Calciopoli appeals slammed

The chief investigator in the match-fixing trial has criticised the discounts afforded to Juventus and the other clubs in appeal as “bad for football.”

Francesco Saverio Borrelli (pictured) ran the investigation into the match-fixing scandal and was pleased with the original verdicts, which saw Juventus, Lazio and Fiorentina relegated to Serie B and Milan ordered to begin the 2006-07 campaign with a 15-point penalty. However, on appeal the CAF left only the Bianconeri in the Second Division with a 17-point handicap rather than the original 30, while the other penalties were also slashed.
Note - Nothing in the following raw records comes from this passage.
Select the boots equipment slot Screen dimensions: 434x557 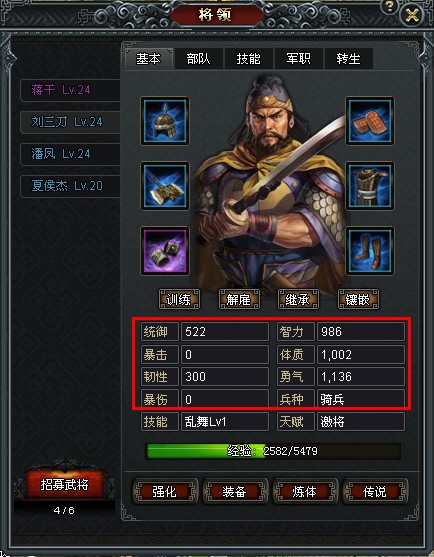tap(370, 251)
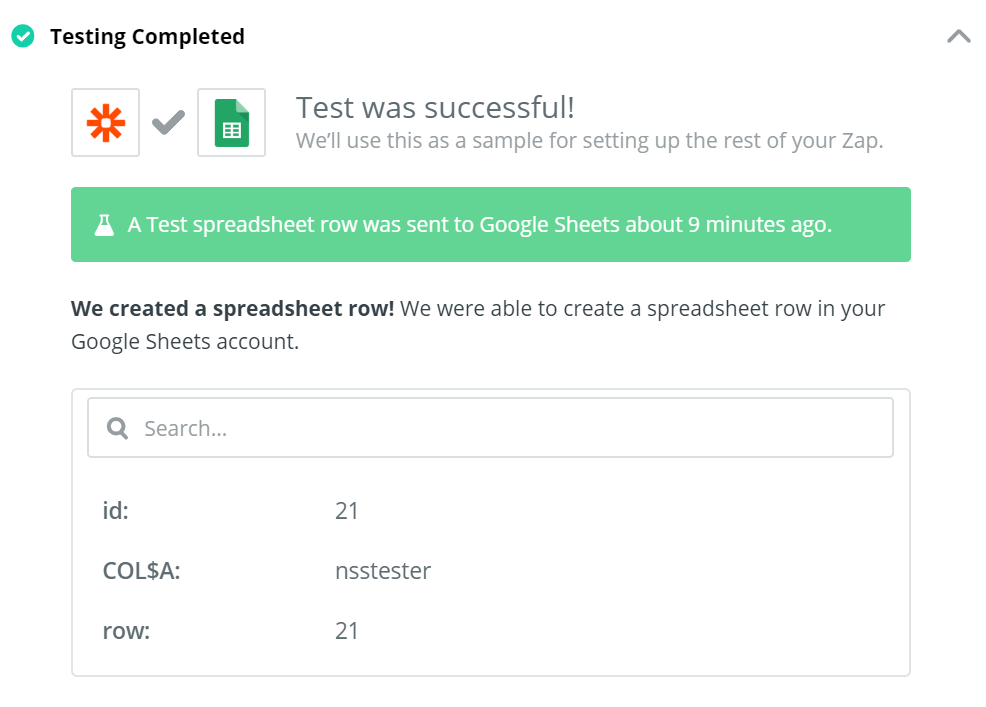Collapse the Testing Completed section chevron
This screenshot has width=986, height=707.
pos(958,36)
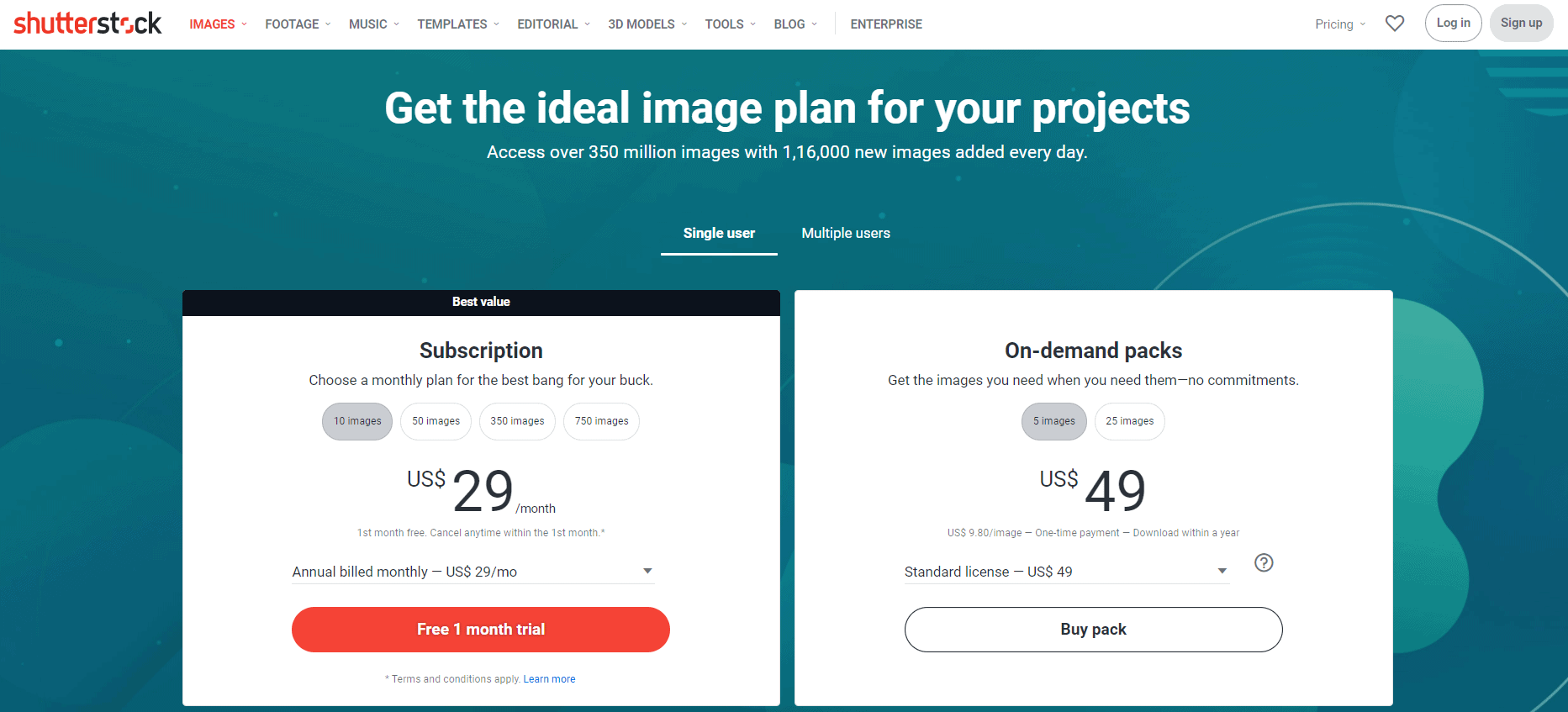Expand the Annual billed monthly dropdown
Viewport: 1568px width, 712px height.
tap(473, 572)
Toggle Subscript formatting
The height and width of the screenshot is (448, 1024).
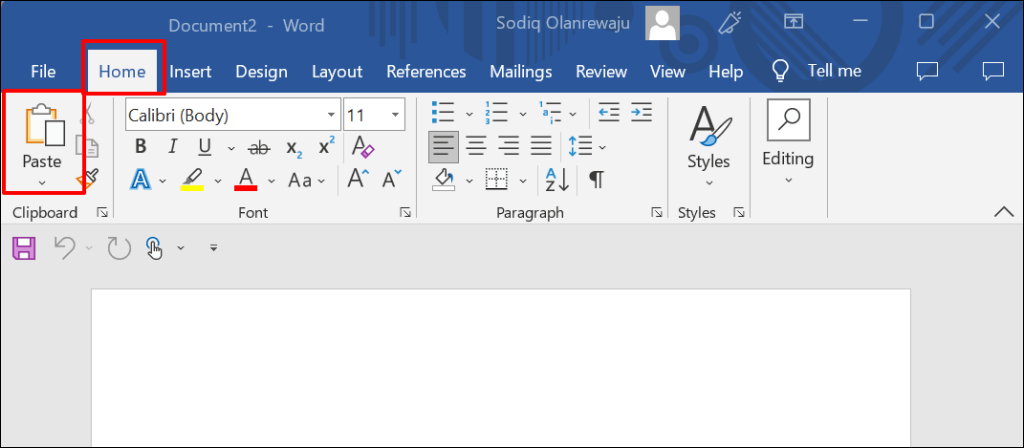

“We had noticed there was a strange climate around football with tacit agreements that made compromises likely,” revealed Borrelli in newspaper ‘La Repubblica’. “You could certainly say this was a ‘generous’ verdict and a decision of this kind is not good for football, let alone our international reputation. I think that to move forward we should’ve been harsher on these sides rather than reduce the sentences.”

The controversy arose after the CAF released its reasons for cutting the punishments, as President Piero Sandulli suggested the investigative team made a mistake in trying to penalise ‘guilt by association’ on a par with those instigating illegal manoeuvres.


“I think that Sandulli’s lecture was out of place and he could’ve avoided that comment. Nobody has ever said the sporting justice system includes guilt by association. We pointed out that it was wrong to talk of a Mafia-like organisation, but rather view it as a wide-ranging negative sensibility. Within the football world, people could count on this attitude to achieve illegal ends. It was a corrupt environment.”